UNFORESEEABLE
A short story in Japanese by Yoko Tawada places us in the middle of unrelenting chaos.
“The Far Shore” was first published in Japanese in the literary magazine Waseda bungaku (Waseda Literature) in mid 2014 and is one of Yoko Tawada’s dystopian science fiction stories.
I read the piece in Words Without Borders recently and a core moment in the story resonated with me. It’s about the ability to anticipate a disastrous turn of events in one’s life. Tawada takes umbrage at politicians for playing dumb when perfectly predictable events happen. To use the word “unforeseeable” and thereby absolve oneself of any responsibility seems unacceptable to Tawada and the lead-up to the story explains the author’s take.
In fact, politicians and scientists frequently used the word “unforeseeable” in the press after March 11 to describe the events that precipitated the Fukushima meltdown, but this word choice led to an uproar among citizens who criticized them for their massive lack of imagination. Indeed, as Tawada points out in this story, it is not terribly hard to envision that something could go wrong—tsunamis might hit the reactors or planes might fall out of the sky.
Translated from Japanese by Jeffrey Angles, “The Far Shore” takes us through a day in Japan right as a fighter plane falls out of the sky “like a leaf in its downward trajectory.” What we learn soon enough is that the building that the pilot of the fighter aircraft was looking at from the sky was actually a nuclear reactor that had just been reactivated a month ago. At an international conference “hastily convened” in Paris to discuss the safety of restarting the Japanese reactor, experts from 22 countries decide that it is “absolutely safe to restart the reactor as long as nothing unforeseen happens.” This is precisely the arrogance of the people that make decisions, the author implies, because how does anyone in the world ever know what can befall a place?
When one stops to think about it, it should be obvious that there is always a chance that something unforeseen might happen.
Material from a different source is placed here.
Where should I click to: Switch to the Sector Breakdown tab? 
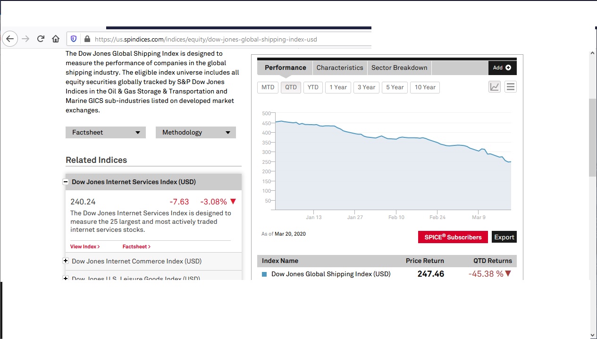[399, 68]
Just look back over the last century—lots of military planes had crashed even during times of peace. Fortunately, most of them fell into mountains or far-flung fields and caused few casualties. Sometimes people would wonder to themselves, “What if a plane were to fall on my house?” But usually, they shoo away those dark thoughts like flies that had landed on the tasty piece of cake that was their daily life.
When the reactor explodes what happens can be felt far and wide. Tawada’s descriptions are cinematic and moving. I was reminded of Seymour Hersh’s Hiroshima, a piece of recommended reading that I’m yet to finish reading.
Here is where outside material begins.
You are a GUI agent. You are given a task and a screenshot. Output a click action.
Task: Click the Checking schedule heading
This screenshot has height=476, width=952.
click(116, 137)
The victims felt like their arms and legs had been pierced all the way to the bone with long skewers, and their flesh was being roasted over hot coals. These were strange burns, unlike any that anyone had ever experienced before. Some people survived because their burns were less severe. Afterward, they said that the burns were not visible at first, but their flesh continued to cook from the inside over the course of days. Before long, the burned areas swelled and blistered until they looked like fish eggs pickled in red peppers.
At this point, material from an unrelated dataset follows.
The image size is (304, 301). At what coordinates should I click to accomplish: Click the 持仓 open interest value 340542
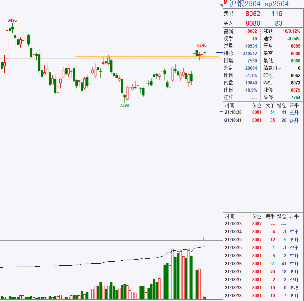250,53
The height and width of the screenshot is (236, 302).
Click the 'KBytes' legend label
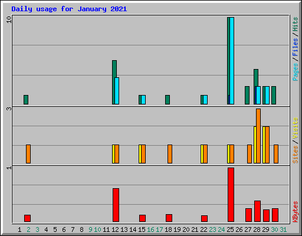[x=295, y=212]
The winner of many laurels, Yoko Tawada often writes about the ways that nationhood, language, gender, and identity affect people in contemporary society. What’s altogether interesting to me is how Tawada has lived in Germany since 1982 and has managed to achieve critical acclaim while writing both in Japanese and in German.
In this story set around a nuclear disaster that is similar to the one at Fukushima in 2011, Tawada manages to shine the torch on a man called Ikuo Sede, a government official whose impotence mirrors the ineffectual attitudes of decision makers on the world’s stage. For me, the impotence that Sede tries to address by being someone he is not, by browbeating and mouthing off, is the quality we see in leaders around the world.
Human beings behave as if the only way to be perceived as powerful is by being belligerent and vocal. The more uncertain they are in their skin, the more arrogant they are in public about places and things they do not actually understand. In the short story, Sede’s arrival in China following the disaster in Japan seems to give him an unexpected new beginning. He must learn a new language, understand the place he calls home and also learn new life skills. He will begin anew. In the foreseeable future at least, Sede may actually end up living a good life, but we don’t really know. It’s unforeseeable, after all.